» **Exercise aim**: Retype the records below exactly. Leave nothing out.
>>>
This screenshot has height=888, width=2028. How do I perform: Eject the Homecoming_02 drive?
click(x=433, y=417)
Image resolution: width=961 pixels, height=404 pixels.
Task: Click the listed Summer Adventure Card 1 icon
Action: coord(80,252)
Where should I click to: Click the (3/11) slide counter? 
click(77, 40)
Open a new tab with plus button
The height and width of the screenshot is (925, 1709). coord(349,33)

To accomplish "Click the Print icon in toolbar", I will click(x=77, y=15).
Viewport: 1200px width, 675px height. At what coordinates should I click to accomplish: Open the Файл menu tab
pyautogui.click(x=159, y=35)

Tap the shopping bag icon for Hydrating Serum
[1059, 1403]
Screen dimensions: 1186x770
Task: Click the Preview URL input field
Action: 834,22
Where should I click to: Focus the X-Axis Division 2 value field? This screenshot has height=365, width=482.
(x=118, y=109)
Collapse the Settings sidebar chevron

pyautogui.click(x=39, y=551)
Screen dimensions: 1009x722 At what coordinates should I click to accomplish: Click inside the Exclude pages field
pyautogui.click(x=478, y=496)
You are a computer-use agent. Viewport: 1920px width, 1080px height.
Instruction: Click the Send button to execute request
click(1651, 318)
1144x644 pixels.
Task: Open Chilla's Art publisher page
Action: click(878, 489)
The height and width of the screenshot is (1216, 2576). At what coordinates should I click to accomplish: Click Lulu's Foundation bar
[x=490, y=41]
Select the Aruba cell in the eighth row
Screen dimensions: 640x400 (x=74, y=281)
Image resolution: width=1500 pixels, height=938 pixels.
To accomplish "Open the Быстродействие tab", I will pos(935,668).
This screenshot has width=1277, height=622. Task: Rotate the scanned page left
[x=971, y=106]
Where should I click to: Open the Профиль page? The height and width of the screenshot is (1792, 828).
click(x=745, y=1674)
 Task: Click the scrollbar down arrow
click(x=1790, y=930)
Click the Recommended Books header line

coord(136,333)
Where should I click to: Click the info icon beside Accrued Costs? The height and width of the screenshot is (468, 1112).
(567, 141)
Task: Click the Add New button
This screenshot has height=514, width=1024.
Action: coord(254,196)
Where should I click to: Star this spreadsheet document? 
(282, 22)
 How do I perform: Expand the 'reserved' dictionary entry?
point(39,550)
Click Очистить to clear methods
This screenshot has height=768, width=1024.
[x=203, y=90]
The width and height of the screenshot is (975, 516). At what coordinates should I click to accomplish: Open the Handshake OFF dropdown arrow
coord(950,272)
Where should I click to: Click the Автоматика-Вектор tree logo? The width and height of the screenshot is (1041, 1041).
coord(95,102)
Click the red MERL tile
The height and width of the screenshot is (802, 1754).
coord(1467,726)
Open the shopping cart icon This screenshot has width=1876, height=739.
<<<
» **Answer for this exercise**:
This screenshot has height=888, width=2028. How do I perform: Eject the Homecoming_02 drive?
click(x=433, y=417)
Image resolution: width=961 pixels, height=404 pixels.
Task: Click the listed Summer Adventure Card 1 icon
Action: coord(80,252)
Where should I click to: Click the (3/11) slide counter? 
click(77, 40)
Open a new tab with plus button
The height and width of the screenshot is (925, 1709). coord(349,33)

To accomplish "Click the Print icon in toolbar", I will click(x=77, y=15).
Viewport: 1200px width, 675px height. At what coordinates should I click to accomplish: Open the Файл menu tab
pyautogui.click(x=159, y=35)

Tap the shopping bag icon for Hydrating Serum
[1059, 1403]
Screen dimensions: 1186x770
Task: Click the Preview URL input field
Action: 834,22
Where should I click to: Focus the X-Axis Division 2 value field? This screenshot has height=365, width=482.
(x=118, y=109)
Collapse the Settings sidebar chevron

pyautogui.click(x=39, y=551)
Screen dimensions: 1009x722 At what coordinates should I click to accomplish: Click inside the Exclude pages field
pyautogui.click(x=478, y=496)
You are a computer-use agent. Viewport: 1920px width, 1080px height.
Instruction: Click the Send button to execute request
click(1651, 318)
1144x644 pixels.
Task: Open Chilla's Art publisher page
Action: click(878, 489)
The height and width of the screenshot is (1216, 2576). At what coordinates should I click to accomplish: Click Lulu's Foundation bar
[x=490, y=41]
Select the Aruba cell in the eighth row
Screen dimensions: 640x400 (x=74, y=281)
Image resolution: width=1500 pixels, height=938 pixels.
To accomplish "Open the Быстродействие tab", I will pos(935,668).
This screenshot has width=1277, height=622. Task: Rotate the scanned page left
[x=971, y=106]
Where should I click to: Open the Профиль page? The height and width of the screenshot is (1792, 828).
click(x=745, y=1674)
 Task: Click the scrollbar down arrow
click(x=1790, y=930)
Click the Recommended Books header line

coord(136,333)
Where should I click to: Click the info icon beside Accrued Costs? The height and width of the screenshot is (468, 1112).
(567, 141)
Task: Click the Add New button
This screenshot has height=514, width=1024.
Action: coord(254,196)
Where should I click to: Star this spreadsheet document? 
(282, 22)
 How do I perform: Expand the 'reserved' dictionary entry?
point(39,550)
Click Очистить to clear methods
This screenshot has height=768, width=1024.
[x=203, y=90]
The width and height of the screenshot is (975, 516). At what coordinates should I click to accomplish: Open the Handshake OFF dropdown arrow
coord(950,272)
Where should I click to: Click the Автоматика-Вектор tree logo? The width and height of the screenshot is (1041, 1041).
coord(95,102)
Click the red MERL tile
The height and width of the screenshot is (802, 1754).
coord(1467,726)
Open the shopping cart icon This screenshot has width=1876, height=739.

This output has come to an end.